It’s no secret. We’re living in an unpredictable world. Since the collapse of the financial markets in 2008, the business landscape changed forever. Manufacturers have been scrambling ever since to figure out how to keep afloat, remain in business and, if lucky, actually turn a profit. Creating an efficient and agile supply chain has been a key issue for businesses with respect to how to do just that.
First, there was the wave of manufacturers that decided to move offshore to other countries in order to take advantage of cheaper real estate, low cost wages, and fewer regulations. However, as it turns out, offshoring has its own set of problems. With longer supply chains companies face increased risks for disruptions.
Just look at what happened in 2015 with the labor disputes shutting down the West Coast ports for months. Chaos ensued with companies either diverting their shipments to the East Coast or they were faced with just letting their shipments sit idle on the West Coast.
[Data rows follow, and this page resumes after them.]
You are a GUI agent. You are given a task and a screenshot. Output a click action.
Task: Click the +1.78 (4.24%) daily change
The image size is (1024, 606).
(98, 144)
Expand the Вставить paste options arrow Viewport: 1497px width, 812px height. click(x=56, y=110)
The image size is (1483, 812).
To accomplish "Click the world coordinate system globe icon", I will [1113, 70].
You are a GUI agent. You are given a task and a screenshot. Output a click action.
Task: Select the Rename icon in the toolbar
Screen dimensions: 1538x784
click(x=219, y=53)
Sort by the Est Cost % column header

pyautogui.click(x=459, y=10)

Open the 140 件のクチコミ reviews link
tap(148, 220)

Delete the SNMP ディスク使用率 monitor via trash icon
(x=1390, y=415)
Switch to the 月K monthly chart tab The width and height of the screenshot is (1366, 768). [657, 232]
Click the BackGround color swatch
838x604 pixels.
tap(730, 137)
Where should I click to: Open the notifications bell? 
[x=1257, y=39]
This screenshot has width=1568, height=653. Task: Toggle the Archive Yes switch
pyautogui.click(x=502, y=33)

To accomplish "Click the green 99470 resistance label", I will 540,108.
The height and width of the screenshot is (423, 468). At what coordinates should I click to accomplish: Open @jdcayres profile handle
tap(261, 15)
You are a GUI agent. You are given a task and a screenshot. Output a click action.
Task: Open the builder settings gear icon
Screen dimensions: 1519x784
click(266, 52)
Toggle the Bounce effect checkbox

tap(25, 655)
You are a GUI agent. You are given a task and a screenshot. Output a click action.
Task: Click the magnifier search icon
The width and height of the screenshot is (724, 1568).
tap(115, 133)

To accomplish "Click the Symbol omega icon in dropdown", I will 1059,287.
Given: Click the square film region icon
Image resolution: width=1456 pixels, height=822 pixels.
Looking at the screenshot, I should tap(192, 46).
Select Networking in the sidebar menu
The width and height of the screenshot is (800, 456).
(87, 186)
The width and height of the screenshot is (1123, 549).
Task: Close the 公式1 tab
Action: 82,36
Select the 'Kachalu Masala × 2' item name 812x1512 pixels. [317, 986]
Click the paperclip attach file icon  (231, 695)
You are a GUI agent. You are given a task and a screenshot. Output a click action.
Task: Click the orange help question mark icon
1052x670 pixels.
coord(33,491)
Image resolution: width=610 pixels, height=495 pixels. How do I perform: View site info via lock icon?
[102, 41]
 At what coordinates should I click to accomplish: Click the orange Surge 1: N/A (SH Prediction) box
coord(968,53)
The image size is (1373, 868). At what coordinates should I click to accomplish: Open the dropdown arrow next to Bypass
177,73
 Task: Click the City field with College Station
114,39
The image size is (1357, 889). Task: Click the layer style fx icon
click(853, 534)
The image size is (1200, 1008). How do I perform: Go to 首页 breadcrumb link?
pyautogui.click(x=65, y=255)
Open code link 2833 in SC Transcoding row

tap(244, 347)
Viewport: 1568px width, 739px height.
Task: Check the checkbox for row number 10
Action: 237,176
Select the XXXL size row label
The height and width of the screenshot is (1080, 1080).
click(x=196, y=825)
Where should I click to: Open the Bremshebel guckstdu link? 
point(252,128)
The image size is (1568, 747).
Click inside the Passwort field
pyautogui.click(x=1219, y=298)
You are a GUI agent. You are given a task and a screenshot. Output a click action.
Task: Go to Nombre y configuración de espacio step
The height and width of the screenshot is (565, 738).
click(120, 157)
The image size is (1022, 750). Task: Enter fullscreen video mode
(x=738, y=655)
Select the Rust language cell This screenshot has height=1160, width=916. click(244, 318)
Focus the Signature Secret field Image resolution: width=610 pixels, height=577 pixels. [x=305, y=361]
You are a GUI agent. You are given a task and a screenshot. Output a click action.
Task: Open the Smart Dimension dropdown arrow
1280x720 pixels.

Tens of millions of dollars were lost because of product delays and the inability to fulfill orders. Not to mention the complete havoc created on each company’s operations. Just think of the time, the energy, and the stress involved – not to mention the gray hairs that resulted!
The West Coast port shutdown is just one example of the type of disruptions that manufacturers face when dealing with a long supply chain. Disruptions also come in the form of natural and man-made disasters including:
- The 9.03 magnitude earthquake off the coast of Japan and the ensuing tsunami
- Extreme weather
- Political unrest
- Pirates on the high-seas and terrorism
And, now that foreign countries have been benefitting from the offshoring boom, they’re upping the ante. Real estate values have risen, wages have gotten higher, payment in full is demanded before products ship, greater restrictions have been imposed, etc. What once seemed like a great idea for many companies has now become their biggest nightmare.
Companies are now, and have been for a while, rethinking the advantages to reshoring and bringing business back to the U.S. There are many benefits to consider over and above the typical disruptions that come with having a long supply chain. A few key benefits include:
- Increased quality control
- Reduction of delivery and distribution costs
- Inventory control
- The ability to respond to market opportunities quickly
- Having your skilled workforce nearby
- U.S. job creation which is of paramount concern for everyone
With many baby boomers retiring, the need for skilled workers in the U.S. is critical. Creating manufacturing jobs here in the U.S. will help develop those skilled workers, as well as help boost the local and national economies.
What Should You Do?
So, what should manufacturers do -- offshore, nearshore, reshore? Every business is different and there are a myriad of factors that need to be considered when determining what is best for the overall success of a company. However, regardless of what you do, supply chain disruptions will never be avoidable. That’s why developing and implementing strategies and solutions to mitigate supply chain risks are key.
By having an efficient and agile supply chain, manufacturers will be able to adapt to an ever-changing environment and position themselves to emerge as successful leaders in global commerce.